>> begin

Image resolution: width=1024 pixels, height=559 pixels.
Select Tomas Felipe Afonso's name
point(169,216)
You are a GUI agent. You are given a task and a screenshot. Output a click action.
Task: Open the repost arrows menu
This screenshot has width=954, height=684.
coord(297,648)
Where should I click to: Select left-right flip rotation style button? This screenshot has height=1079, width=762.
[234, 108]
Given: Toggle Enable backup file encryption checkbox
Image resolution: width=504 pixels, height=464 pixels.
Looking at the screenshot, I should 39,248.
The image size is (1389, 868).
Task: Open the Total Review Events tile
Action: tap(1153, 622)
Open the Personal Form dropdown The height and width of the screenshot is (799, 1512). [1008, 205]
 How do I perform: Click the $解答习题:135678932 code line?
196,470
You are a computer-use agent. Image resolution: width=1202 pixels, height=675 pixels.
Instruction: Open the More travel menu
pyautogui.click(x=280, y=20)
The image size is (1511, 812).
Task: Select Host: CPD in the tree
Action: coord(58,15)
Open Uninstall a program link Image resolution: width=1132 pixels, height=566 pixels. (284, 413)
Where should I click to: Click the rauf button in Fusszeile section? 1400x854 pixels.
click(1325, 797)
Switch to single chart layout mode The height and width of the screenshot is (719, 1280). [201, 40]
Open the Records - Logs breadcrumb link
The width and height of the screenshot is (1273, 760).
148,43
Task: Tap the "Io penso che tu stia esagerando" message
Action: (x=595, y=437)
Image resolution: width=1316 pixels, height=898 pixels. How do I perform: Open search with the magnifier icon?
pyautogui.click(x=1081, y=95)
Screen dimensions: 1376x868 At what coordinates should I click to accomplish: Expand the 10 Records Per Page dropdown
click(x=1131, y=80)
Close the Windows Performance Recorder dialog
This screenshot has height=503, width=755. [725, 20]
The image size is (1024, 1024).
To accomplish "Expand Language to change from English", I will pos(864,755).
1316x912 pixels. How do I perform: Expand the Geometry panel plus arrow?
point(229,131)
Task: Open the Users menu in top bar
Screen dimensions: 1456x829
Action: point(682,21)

>> end

Write out every line above, copying each one word for word.

• **RESPONSE TO THE TASK**:
Image resolution: width=1024 pixels, height=559 pixels.
Select Tomas Felipe Afonso's name
point(169,216)
You are a GUI agent. You are given a task and a screenshot. Output a click action.
Task: Open the repost arrows menu
This screenshot has width=954, height=684.
coord(297,648)
Where should I click to: Select left-right flip rotation style button? This screenshot has height=1079, width=762.
[234, 108]
Given: Toggle Enable backup file encryption checkbox
Image resolution: width=504 pixels, height=464 pixels.
Looking at the screenshot, I should 39,248.
The image size is (1389, 868).
Task: Open the Total Review Events tile
Action: tap(1153, 622)
Open the Personal Form dropdown The height and width of the screenshot is (799, 1512). [1008, 205]
 How do I perform: Click the $解答习题:135678932 code line?
196,470
You are a computer-use agent. Image resolution: width=1202 pixels, height=675 pixels.
Instruction: Open the More travel menu
pyautogui.click(x=280, y=20)
The image size is (1511, 812).
Task: Select Host: CPD in the tree
Action: coord(58,15)
Open Uninstall a program link Image resolution: width=1132 pixels, height=566 pixels. (284, 413)
Where should I click to: Click the rauf button in Fusszeile section? 1400x854 pixels.
click(1325, 797)
Switch to single chart layout mode The height and width of the screenshot is (719, 1280). [201, 40]
Open the Records - Logs breadcrumb link
The width and height of the screenshot is (1273, 760).
148,43
Task: Tap the "Io penso che tu stia esagerando" message
Action: (x=595, y=437)
Image resolution: width=1316 pixels, height=898 pixels. How do I perform: Open search with the magnifier icon?
pyautogui.click(x=1081, y=95)
Screen dimensions: 1376x868 At what coordinates should I click to accomplish: Expand the 10 Records Per Page dropdown
click(x=1131, y=80)
Close the Windows Performance Recorder dialog
This screenshot has height=503, width=755. [725, 20]
The image size is (1024, 1024).
To accomplish "Expand Language to change from English", I will pos(864,755).
1316x912 pixels. How do I perform: Expand the Geometry panel plus arrow?
point(229,131)
Task: Open the Users menu in top bar
Screen dimensions: 1456x829
Action: point(682,21)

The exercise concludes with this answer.